L’intégrité de l’ouvrage a malheureusement souffert d’une réfection un peu sèche des voûtes au XIX° siècle, puis dans les années 1950 d’un ravalement un peu trop appuyé de ses élévations intérieures. Il faut cependant remarquer le travail d’aménagement du chœur liturgique dû à l’architecte M. Bourde, auteur du dessin de l’autel majeur (1958) — déplacé en 2007 dans la première chapelle latérale de droite —, les vitraux de H. Déchanet et le Christ crucifié du sculpteur Lech Wardecki (1959). L’orgue a été récemment et intégralement refait par le facteur Alain Sals (1993). L’actuel aménagement intérieur est de Guy Guntz (1972).

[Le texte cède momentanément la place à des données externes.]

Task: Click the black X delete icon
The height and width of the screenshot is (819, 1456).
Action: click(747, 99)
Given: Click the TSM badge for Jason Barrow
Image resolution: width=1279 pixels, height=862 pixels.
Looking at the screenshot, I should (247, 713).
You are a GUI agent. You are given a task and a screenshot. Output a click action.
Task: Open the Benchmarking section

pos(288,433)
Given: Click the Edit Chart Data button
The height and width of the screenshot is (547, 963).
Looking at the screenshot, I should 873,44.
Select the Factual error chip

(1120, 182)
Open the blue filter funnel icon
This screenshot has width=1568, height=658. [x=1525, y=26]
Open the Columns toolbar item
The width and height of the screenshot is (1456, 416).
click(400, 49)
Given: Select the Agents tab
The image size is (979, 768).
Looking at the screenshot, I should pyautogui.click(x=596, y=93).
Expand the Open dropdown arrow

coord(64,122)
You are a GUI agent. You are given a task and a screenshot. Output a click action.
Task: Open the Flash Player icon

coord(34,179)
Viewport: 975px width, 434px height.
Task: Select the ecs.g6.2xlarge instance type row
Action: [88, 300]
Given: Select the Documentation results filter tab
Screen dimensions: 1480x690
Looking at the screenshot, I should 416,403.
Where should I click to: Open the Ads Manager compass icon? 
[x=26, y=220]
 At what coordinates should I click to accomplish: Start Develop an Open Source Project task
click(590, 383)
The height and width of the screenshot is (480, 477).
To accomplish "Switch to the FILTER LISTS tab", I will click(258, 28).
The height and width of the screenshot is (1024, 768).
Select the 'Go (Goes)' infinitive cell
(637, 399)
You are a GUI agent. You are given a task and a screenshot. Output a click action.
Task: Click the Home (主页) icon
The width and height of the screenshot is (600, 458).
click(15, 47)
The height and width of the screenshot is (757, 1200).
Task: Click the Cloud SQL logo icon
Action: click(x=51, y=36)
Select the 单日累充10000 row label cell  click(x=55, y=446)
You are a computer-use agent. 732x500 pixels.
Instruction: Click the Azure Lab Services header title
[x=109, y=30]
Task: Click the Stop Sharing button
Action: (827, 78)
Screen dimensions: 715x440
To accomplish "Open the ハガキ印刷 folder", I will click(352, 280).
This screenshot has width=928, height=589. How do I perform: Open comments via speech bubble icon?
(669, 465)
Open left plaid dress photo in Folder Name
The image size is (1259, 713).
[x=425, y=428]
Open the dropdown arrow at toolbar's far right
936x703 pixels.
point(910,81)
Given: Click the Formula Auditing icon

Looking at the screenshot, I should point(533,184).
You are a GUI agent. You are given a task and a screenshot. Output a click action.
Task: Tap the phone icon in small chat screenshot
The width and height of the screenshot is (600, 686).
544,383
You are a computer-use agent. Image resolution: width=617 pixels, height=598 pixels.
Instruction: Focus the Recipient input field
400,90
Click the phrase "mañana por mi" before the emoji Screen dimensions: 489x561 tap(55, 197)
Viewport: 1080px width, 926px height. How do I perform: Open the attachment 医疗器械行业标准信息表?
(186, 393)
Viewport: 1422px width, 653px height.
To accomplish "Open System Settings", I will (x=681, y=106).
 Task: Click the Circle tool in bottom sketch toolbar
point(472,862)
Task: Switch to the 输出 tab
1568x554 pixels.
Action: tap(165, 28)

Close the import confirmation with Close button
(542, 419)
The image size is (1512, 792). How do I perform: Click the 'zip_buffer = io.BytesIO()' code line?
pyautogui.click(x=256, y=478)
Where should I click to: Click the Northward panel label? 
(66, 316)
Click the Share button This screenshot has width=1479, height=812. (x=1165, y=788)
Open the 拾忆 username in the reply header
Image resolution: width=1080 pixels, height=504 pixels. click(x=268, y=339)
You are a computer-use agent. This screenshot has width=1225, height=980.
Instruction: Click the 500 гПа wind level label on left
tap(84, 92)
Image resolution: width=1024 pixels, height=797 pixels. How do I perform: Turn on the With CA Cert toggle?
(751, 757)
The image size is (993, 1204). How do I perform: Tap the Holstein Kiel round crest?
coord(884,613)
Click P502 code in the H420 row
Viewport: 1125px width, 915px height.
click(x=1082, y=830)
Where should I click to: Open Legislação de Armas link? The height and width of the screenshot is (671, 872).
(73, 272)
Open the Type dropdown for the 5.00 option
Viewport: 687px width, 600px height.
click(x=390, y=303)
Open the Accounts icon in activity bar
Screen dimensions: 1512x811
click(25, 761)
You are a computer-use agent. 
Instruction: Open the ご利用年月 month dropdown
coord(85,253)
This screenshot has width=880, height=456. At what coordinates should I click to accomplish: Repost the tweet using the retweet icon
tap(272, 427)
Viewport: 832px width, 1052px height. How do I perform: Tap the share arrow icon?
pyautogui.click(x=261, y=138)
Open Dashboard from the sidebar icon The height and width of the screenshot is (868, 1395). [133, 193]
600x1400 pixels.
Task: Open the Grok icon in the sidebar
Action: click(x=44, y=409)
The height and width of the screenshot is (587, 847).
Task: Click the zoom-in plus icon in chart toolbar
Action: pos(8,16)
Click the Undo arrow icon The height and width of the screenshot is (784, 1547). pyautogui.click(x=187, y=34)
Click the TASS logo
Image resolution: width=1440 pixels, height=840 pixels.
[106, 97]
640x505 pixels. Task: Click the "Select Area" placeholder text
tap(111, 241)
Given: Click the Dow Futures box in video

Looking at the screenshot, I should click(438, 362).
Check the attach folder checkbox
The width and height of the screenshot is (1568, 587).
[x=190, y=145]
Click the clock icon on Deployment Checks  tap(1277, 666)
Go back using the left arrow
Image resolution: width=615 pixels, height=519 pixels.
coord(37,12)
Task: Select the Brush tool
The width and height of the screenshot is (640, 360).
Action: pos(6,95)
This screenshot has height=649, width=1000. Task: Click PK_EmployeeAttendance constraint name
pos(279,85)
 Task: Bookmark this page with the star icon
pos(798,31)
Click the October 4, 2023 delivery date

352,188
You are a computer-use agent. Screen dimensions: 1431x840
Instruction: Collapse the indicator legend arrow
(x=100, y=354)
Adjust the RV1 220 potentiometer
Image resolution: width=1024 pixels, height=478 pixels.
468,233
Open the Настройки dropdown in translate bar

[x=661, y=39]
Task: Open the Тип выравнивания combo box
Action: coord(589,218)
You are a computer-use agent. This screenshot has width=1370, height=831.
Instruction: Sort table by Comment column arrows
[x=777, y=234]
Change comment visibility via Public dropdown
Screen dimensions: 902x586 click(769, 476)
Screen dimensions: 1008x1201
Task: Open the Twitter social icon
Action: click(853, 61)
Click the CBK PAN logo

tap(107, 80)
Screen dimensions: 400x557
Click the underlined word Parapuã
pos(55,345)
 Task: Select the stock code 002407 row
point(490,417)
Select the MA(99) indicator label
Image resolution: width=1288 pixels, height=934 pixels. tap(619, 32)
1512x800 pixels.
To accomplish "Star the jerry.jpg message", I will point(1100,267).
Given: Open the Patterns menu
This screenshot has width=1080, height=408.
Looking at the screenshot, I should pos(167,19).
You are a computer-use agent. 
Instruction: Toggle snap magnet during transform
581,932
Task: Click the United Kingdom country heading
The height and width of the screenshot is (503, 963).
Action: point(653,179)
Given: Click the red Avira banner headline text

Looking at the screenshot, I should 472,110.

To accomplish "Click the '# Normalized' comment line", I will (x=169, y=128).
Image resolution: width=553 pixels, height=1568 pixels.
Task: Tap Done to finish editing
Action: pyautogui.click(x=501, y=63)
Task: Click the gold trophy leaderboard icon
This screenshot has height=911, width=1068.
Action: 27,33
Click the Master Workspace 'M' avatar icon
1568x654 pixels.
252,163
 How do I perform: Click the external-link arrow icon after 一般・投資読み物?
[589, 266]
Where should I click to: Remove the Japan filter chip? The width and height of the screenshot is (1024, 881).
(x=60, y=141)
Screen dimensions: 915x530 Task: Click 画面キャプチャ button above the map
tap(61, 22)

Les travaux de construction du couvent proprement dit ne furent jamais menés à terme, sans doute faute de ressources : les Augustins se contentèrent pour leur logement de quelques maisons mitoyennes remembrées et sommairement redistribuées. Ils se firent cependant édifier un beau réfectoire voûté d’arêtes. L’architecte en fut Jean Giral (1679-1755), le plus remarquable constructeur montpelliérain de la première moitié du XVIII° siècle, de qui l’on peut voir, non loin de là, la chapelle des Jésuites, place Notre-Dame des Tables. C’est de son agence que sortent nombre des petits châteaux, dits folies, de la compagne montpelliéraine, tel celui des Saporta à La Mogère.
À la Révolution, la congrégation fut expulsée et l’église confisquée, en même temps que les bâtiments conventuels, pour être vendus en plusieurs lots comme biens nationaux, en 1792. L’église fut alors affectée en local utilitaire : atelier de fabrication de salpêtre, grenier à fourrage etc. La restitution de l’église à sa première destination fut l’œuvre longue et difficile d’un groupement de fidèles montpelliérains qui n’avaient pas voulu se soumettre aux décrets de la Constituante sur le serment des prêtres, et avaient organisé des célébrations clandestines des offices pendant toute la durée de la Terreur. Avec l’apaisement de la conjoncture politique, ce groupement sut se constituer en société pour racheter l’église, en 1797, et y restaurer le culte. Sous le nom d’Association des Augustins de Montpellier, elle reste toujours la propriétaire légale de l’église qui ne fait donc pas partie du réseau paroissial montpelliérain. En 1853, une communauté de Carmes déchaux vint épauler l’action de l’Association en rachetant les anciens bâtiments conventuels et en assurant le service religieux dans la chapelle. Les Dominicains s’y établissent à leur tour en 1954.